PROVIDED PASSAGE =
^^^^

Bank stocks rise but fear of recession hits Footsie

Simon English
15 Oct 2008


After two days of near-euphoria on the stock markets, reality kicked in today and the City remembered that a recession — or worse — remains likely.

Investors sold strongly as they sought to lock in gains on this week's rally or cut losses from earlier misadventures.

The recent bounce in global markets looked shortlived — the FTSE 100 index fell 239.85 to 4154.36 — as the £90 billion wiped on to the stock market on Monday was quickly wiped off.

Lloyds TSB and Royal Bank of Scotland were two of the only three stocks in the Footsie to rise as investors bet that they may be able to take a Government bailout and still pay dividends.

Lloyds TSB charged up 10.3p to 161.6p on hopes that it could persuade the Treasury to alter the terms of its deal with HBOS. At the moment, if it takes capital injection from the Government, it must agree to pay no equity dividends until it has repaid the Treasury, which could take until 2012. Royal Bank of Scotland rose 2p to 67p.

Bad news from Wall Street increased London's woes. Fresh economic data strongly suggested the US is either in a recession or moving toward one.

^^^^

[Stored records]
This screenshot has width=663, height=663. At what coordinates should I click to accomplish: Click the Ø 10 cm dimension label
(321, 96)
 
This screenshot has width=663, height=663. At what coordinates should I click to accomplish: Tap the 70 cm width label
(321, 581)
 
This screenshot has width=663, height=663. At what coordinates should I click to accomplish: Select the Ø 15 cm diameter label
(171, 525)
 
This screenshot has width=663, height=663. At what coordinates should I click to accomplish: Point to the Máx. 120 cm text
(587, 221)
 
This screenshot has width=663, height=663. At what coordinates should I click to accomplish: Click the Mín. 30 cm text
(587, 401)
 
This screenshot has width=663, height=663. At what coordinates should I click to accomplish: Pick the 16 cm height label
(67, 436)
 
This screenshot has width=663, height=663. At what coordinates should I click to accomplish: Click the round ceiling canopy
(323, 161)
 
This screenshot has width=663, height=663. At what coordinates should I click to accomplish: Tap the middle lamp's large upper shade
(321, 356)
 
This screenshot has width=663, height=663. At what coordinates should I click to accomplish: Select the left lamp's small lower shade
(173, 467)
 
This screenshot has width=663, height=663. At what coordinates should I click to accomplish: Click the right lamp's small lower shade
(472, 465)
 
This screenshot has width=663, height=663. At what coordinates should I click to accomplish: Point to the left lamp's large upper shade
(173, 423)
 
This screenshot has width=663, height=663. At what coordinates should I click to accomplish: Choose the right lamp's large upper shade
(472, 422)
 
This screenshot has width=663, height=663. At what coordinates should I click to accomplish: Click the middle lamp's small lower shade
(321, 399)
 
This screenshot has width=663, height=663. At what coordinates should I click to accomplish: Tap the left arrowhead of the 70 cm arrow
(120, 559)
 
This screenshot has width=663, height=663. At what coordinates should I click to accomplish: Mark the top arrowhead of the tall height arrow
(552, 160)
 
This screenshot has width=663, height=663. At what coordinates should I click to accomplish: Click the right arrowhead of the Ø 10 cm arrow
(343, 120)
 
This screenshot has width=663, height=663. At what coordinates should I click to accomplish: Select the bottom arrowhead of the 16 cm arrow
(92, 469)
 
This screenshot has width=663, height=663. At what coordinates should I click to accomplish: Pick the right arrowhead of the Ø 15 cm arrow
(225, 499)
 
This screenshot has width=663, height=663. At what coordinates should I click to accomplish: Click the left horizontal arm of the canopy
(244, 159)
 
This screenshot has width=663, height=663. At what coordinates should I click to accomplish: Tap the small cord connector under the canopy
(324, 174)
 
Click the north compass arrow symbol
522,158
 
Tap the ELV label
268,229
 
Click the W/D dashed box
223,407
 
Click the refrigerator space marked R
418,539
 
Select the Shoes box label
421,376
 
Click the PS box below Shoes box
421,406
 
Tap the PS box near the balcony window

^^^^

PROBLEM = According to the market report, why did investors sell strongly? Answer in one to three sentences. These rows were drawn from a separate source, not from the market report.

REPLY TO THE EXERCISE = Investors sold strongly because they wanted to lock in gains from this week's rally or cut losses from earlier misadventures.